QUOTED TEXT:
[start]
In the course of global efforts to limit the use of fossils more and more, hydrogen is becoming increasingly important as an energy carrier and as a feedstock for synthetic fuels and chemicals. Hydrogen has a number of properties that make it appear very suitable for these roles. However, the old adage also applies here: “There is no such thing as a free lunch.” Although hydrogen is by far the most abundant element in the universe, it is almost entirely found on Earth in a bound form such as water(H2O). The extraction from these compounds, for example by electrolysis, is associated with energy losses, just like all subsequent conversion steps within the value chain. As a result, the overall efficiency of hydrogen technologies will not exceed 30% in the near future.

CHALLENGES WHEN DEALING WITH HYDROGEN
From a safety perspective, the explosion hazard associated with hydrogen stands out. It’s extremely low ignition energy and the tendency to change from deflagration to the much more dangerous and destructive detonation due to the very high combustion speed are representative here. Other sources of danger are the special physical states in which the hydrogen has to be transported and stored due to its low volumetric energy density.
[end]
PROVIDED MATERIAL:
[start]
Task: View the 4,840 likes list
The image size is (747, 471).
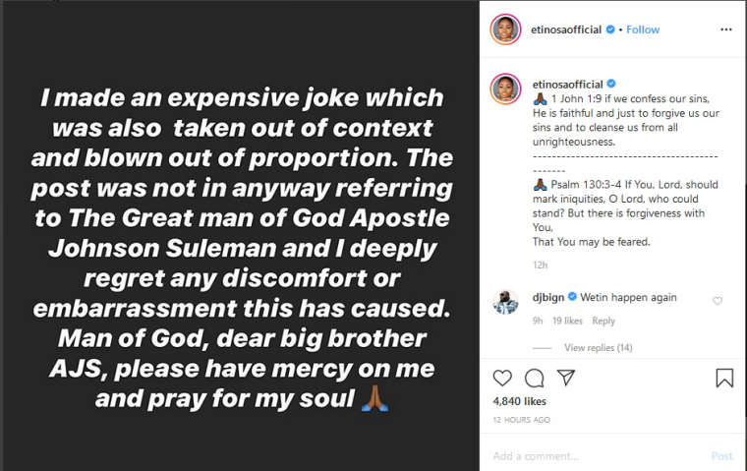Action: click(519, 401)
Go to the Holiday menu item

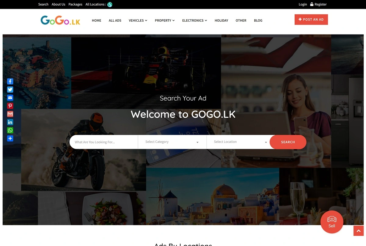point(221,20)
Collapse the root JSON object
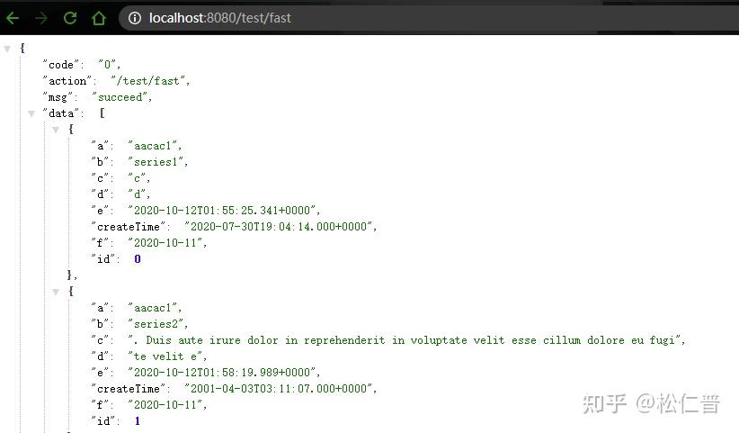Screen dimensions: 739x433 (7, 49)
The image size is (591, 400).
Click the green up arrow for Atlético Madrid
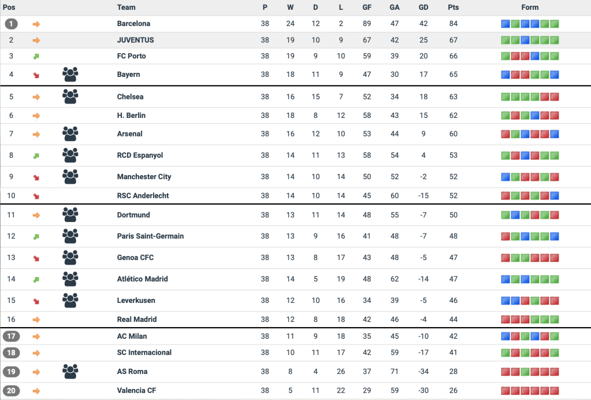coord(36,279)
[end]
[start]
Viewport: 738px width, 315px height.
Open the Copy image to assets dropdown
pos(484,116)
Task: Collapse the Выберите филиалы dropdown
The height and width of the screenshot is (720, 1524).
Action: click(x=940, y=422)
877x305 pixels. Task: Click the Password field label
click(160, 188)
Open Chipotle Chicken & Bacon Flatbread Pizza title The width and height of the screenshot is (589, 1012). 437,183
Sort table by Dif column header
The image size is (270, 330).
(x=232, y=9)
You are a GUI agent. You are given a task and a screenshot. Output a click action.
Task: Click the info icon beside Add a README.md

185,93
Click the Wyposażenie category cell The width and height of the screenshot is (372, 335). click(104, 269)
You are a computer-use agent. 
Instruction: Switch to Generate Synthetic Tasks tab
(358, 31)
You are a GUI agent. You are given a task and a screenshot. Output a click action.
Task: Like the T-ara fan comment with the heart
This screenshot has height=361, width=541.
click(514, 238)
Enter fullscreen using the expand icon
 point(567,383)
[end]
EXERCISE INSTRUCTIONS:
(1) Answer these questions on the hydrogen text:
(a) In what form is hydrogen almost entirely found on Earth?
(b) What figure will the overall efficiency of hydrogen technologies not exceed in the near future?
(c) Into what more dangerous process does hydrogen combustion tend to change from deflagration?
(2) Repeat the hydrogen text from "CHALLENGES WHEN DEALING" up to and including "volumetric energy density.".
The lines above come from a source separate from the hydrogen text.

RESULTS:
(1)
(a) In a bound form, such as water (H2O).
(b) 30%.
(c) Detonation.

(2)
CHALLENGES WHEN DEALING WITH HYDROGEN
From a safety perspective, the explosion hazard associated with hydrogen stands out. It’s extremely low ignition energy and the tendency to change from deflagration to the much more dangerous and destructive detonation due to the very high combustion speed are representative here. Other sources of danger are the special physical states in which the hydrogen has to be transported and stored due to its low volumetric energy density.